Improper Neutralization of Script-Related HTML Tags in a Web Page (Basic XSS) in XWiki platform - CVE-2023-29207
Published: April 12, 2023 / Updated: May 5, 2026
Vulnerability identifier: #VU129990
CSH Severity: Medium
CVSSv4.0: CVSS:4.0/AV:N/AC:L/AT:N/PR:L/UI:A/VC:H/VI:H/VA:L/SC:N/SI:N/SA:N/E:U/U:Green
CVE-ID: CVE-2023-29207
CWE-ID: CWE-80
Exploitation vector: Remote access
Exploit availability:
No public exploit available
Vulnerable software:
XWiki platform
XWiki platform
Software vendor:
XWiki
XWiki
Description
The vulnerability allows a remote user to execute arbitrary actions in the wiki.

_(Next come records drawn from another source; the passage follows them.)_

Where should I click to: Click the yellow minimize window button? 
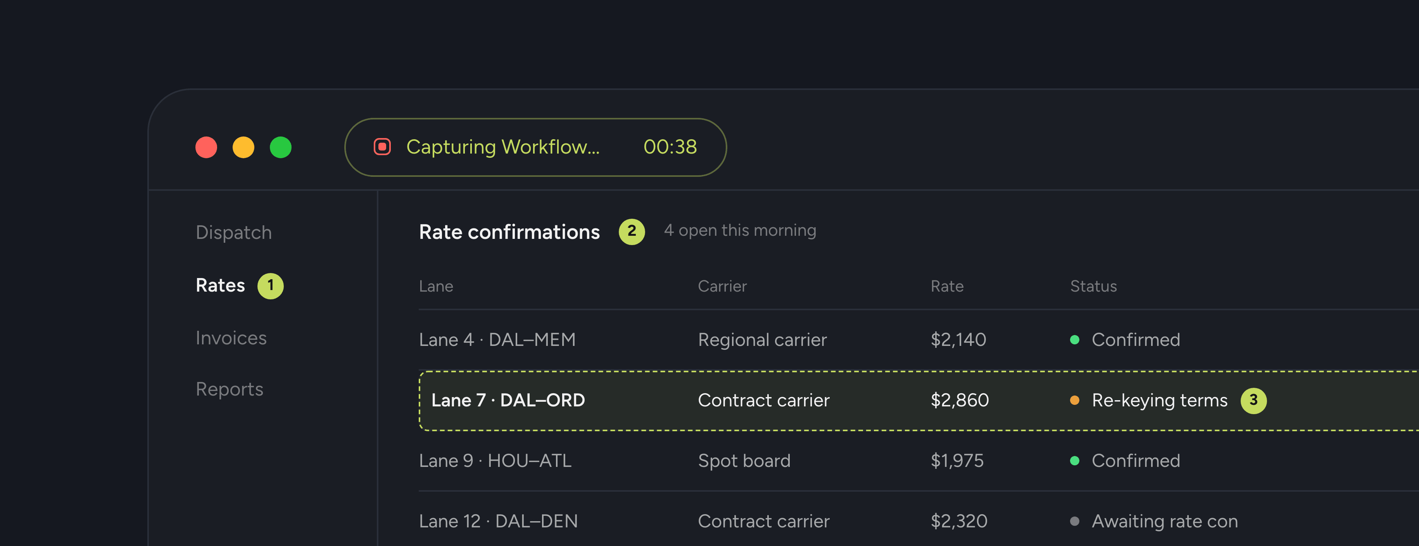(x=243, y=147)
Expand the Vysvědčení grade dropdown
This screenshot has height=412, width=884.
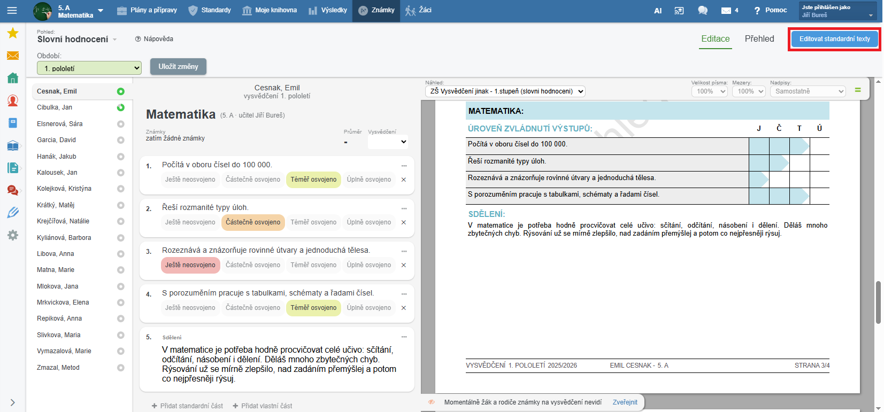389,142
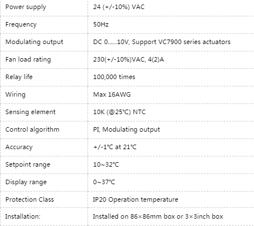The height and width of the screenshot is (226, 254).
Task: Click the Sensing element label
Action: (x=30, y=112)
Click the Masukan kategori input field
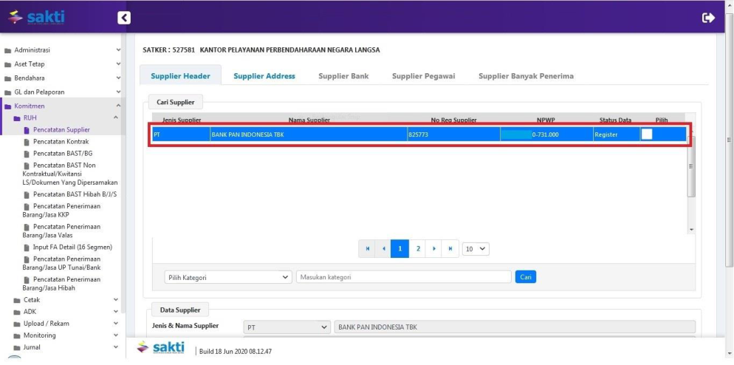734x365 pixels. click(x=403, y=277)

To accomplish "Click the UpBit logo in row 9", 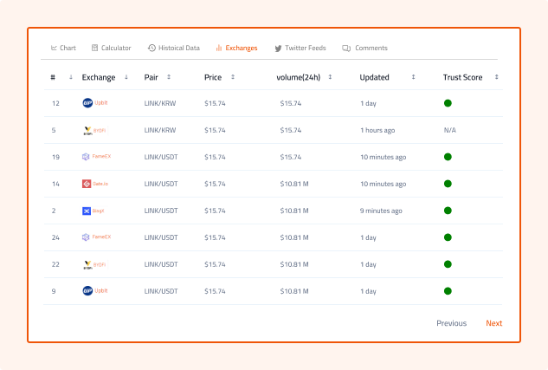I will [87, 291].
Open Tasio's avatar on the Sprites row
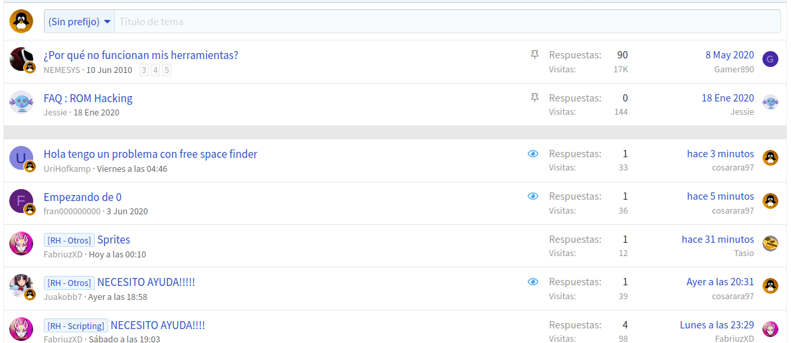791x343 pixels. point(770,243)
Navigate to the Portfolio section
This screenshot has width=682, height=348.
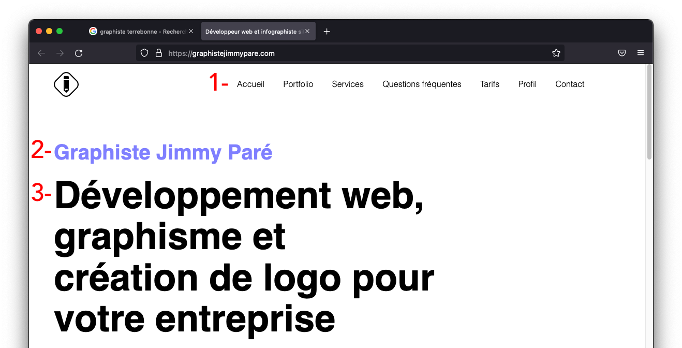click(x=298, y=84)
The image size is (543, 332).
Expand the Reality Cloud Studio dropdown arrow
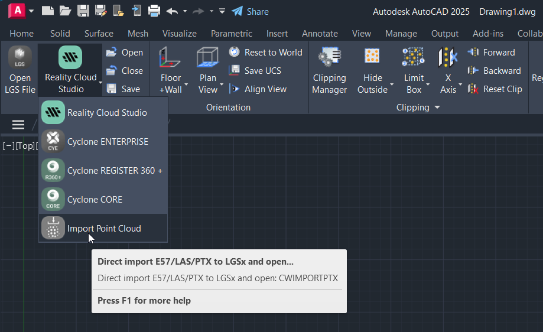[x=100, y=84]
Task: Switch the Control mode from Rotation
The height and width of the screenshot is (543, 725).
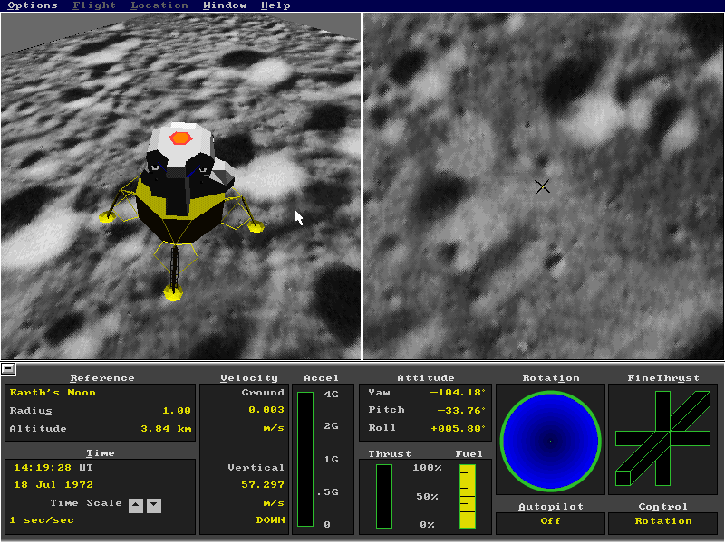Action: [662, 521]
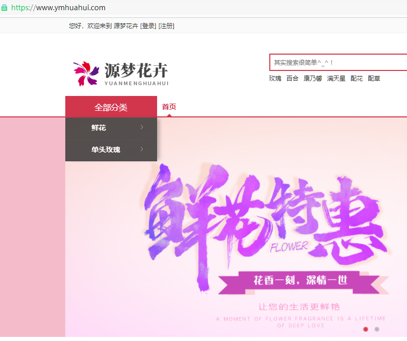
Task: Focus the search box with placeholder text
Action: [x=338, y=62]
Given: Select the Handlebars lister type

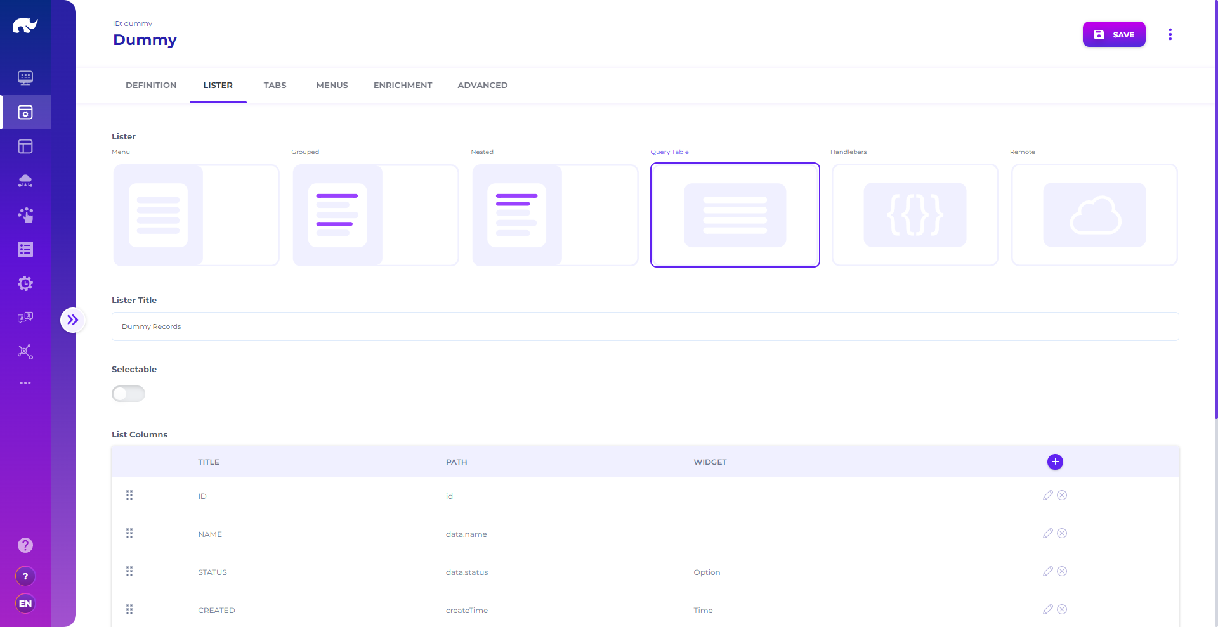Looking at the screenshot, I should pyautogui.click(x=914, y=215).
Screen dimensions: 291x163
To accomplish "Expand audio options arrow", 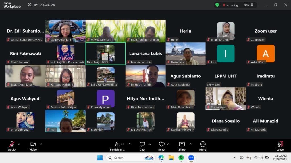I will (19, 144).
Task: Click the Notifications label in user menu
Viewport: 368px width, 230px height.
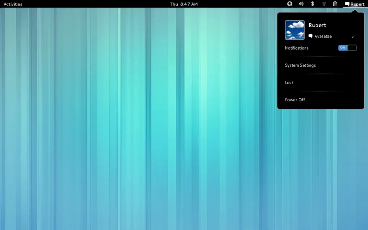Action: coord(297,48)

The vulnerability exists due to improper neutralization of script-related html tags in the LiveTable Macro when rendering user-controlled column names. A remote user can inject crafted HTML or JavaScript through macro parameters to execute arbitrary actions in the wiki.
This issue is also exploitable via the Documents Macro and can be triggered in comments. User interaction is required by a user with more rights.
Remediation
Install security update from vendor's website.